**What you have to do:** The answer must be an exact copy of the entries below, with no images in it.

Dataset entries
◇ ◇ ◇
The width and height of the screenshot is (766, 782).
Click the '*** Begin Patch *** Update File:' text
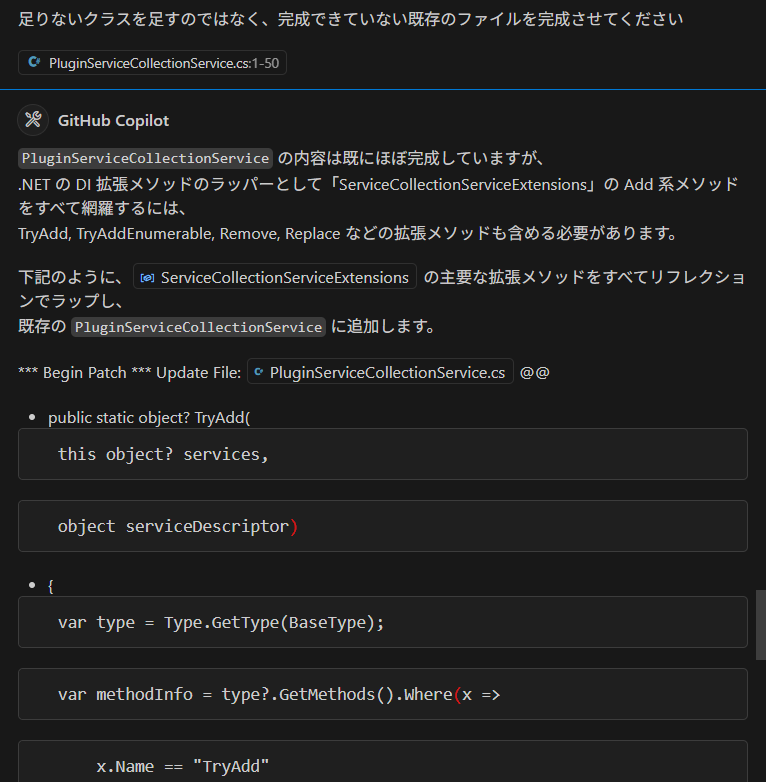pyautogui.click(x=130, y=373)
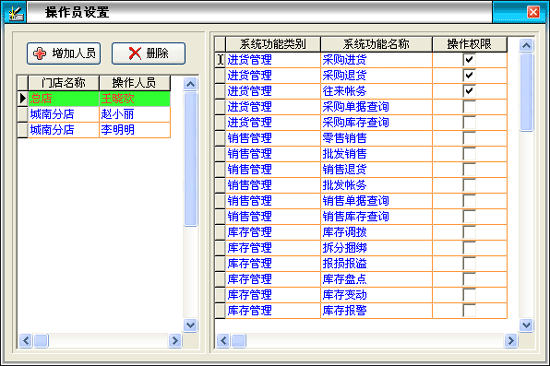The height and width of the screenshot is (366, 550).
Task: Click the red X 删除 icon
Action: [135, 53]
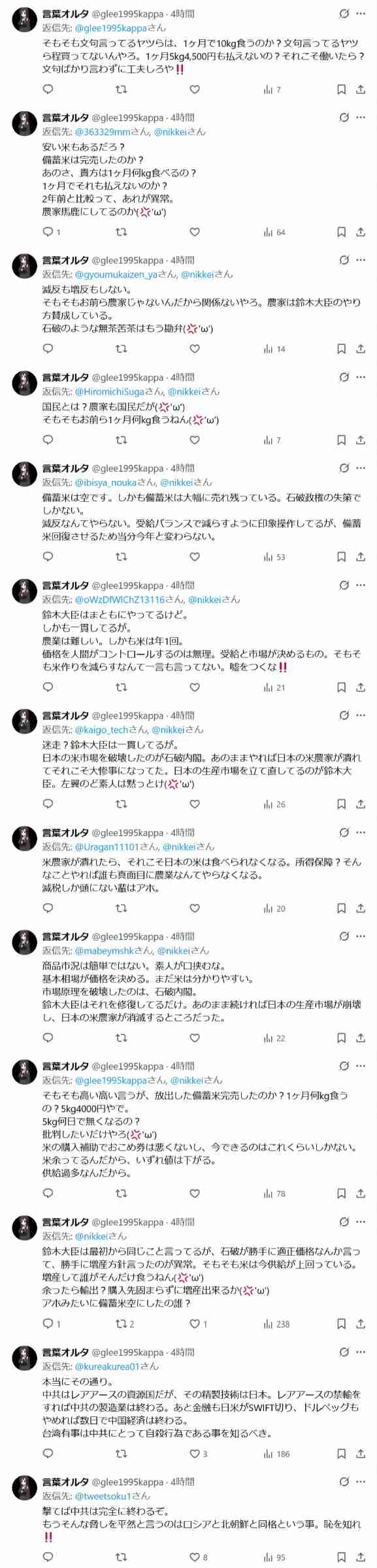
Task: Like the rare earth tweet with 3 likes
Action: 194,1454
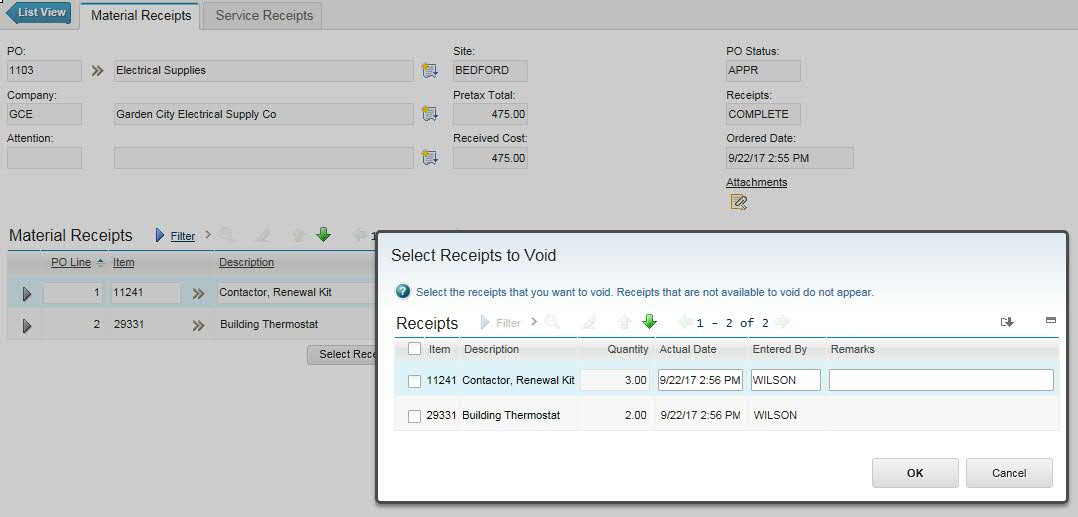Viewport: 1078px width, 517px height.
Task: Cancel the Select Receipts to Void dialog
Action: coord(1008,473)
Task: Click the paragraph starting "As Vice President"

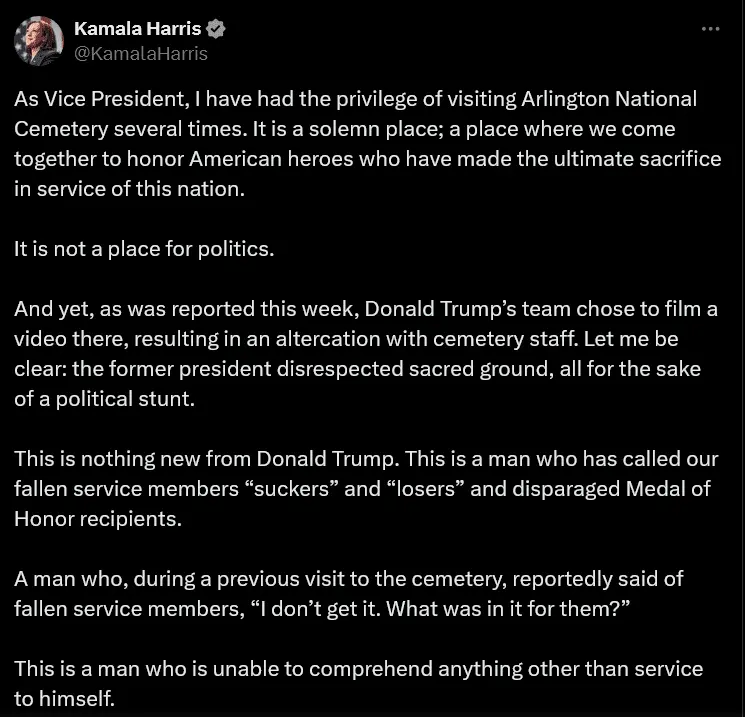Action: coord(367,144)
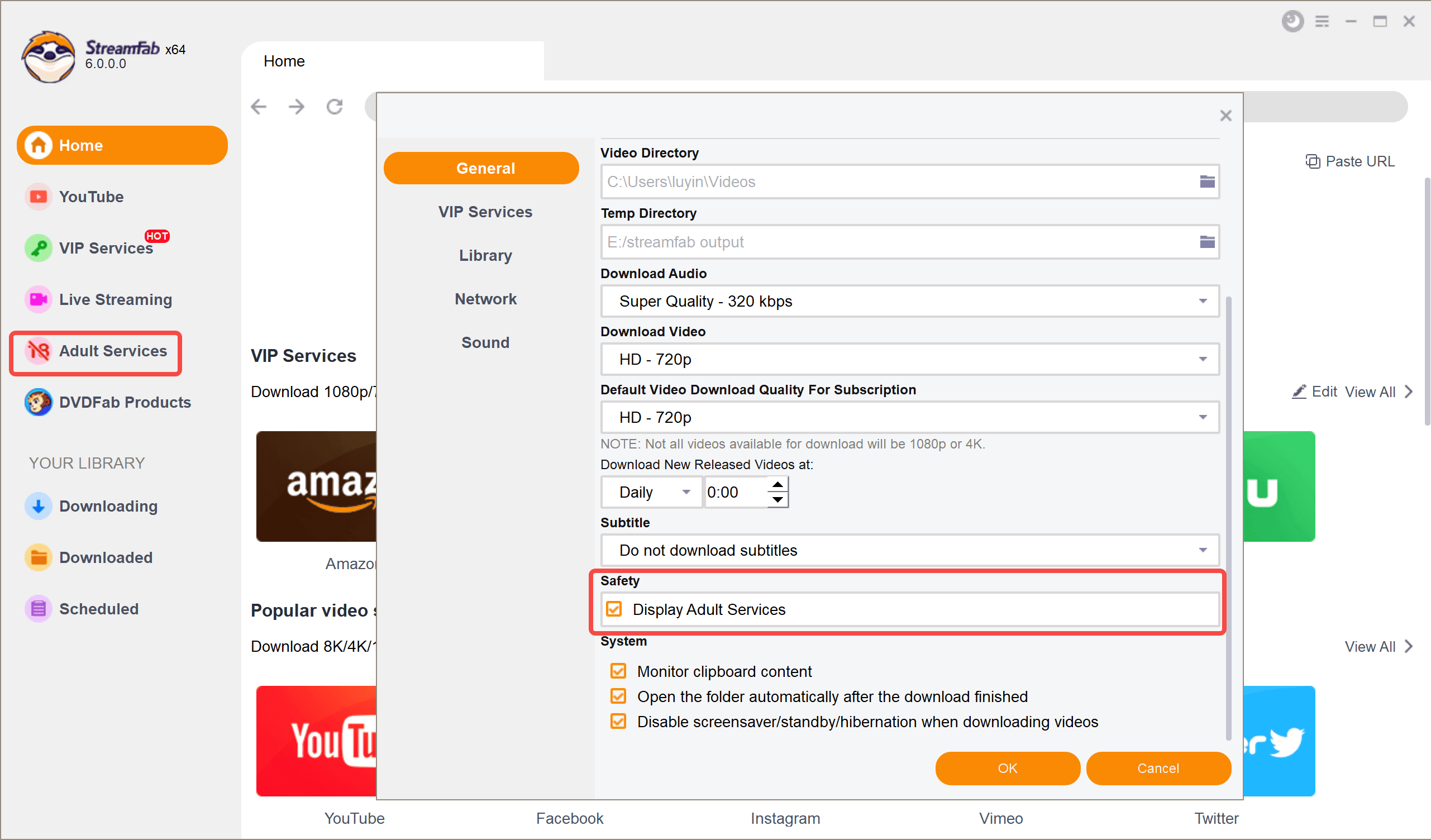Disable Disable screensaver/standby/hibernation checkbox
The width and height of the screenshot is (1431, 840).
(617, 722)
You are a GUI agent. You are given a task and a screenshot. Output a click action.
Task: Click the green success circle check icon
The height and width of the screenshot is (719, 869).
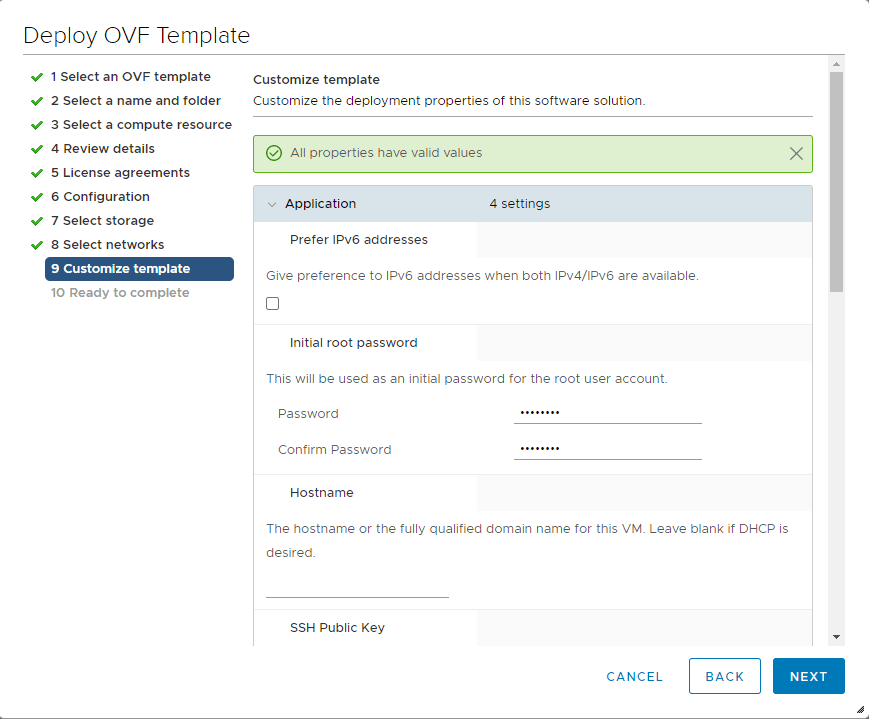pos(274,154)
◇ ◇ ◇
**Answer to this exercise:**
The width and height of the screenshot is (766, 782).
Click the '*** Begin Patch *** Update File:' text
pyautogui.click(x=130, y=373)
The height and width of the screenshot is (366, 550).
Task: Click the red X 删除 icon
Action: [135, 53]
Task: Like the rare earth tweet with 3 likes
Action: 194,1454
Viewport: 1078px width, 517px height.
Task: Cancel the Select Receipts to Void dialog
Action: coord(1008,473)
Task: Click the paragraph starting "As Vice President"

Action: coord(367,144)
Disable Disable screensaver/standby/hibernation checkbox
The width and height of the screenshot is (1431, 840).
(617, 722)
You are a GUI agent. You are given a task and a screenshot. Output a click action.
Task: Click the green success circle check icon
The height and width of the screenshot is (719, 869).
pos(274,154)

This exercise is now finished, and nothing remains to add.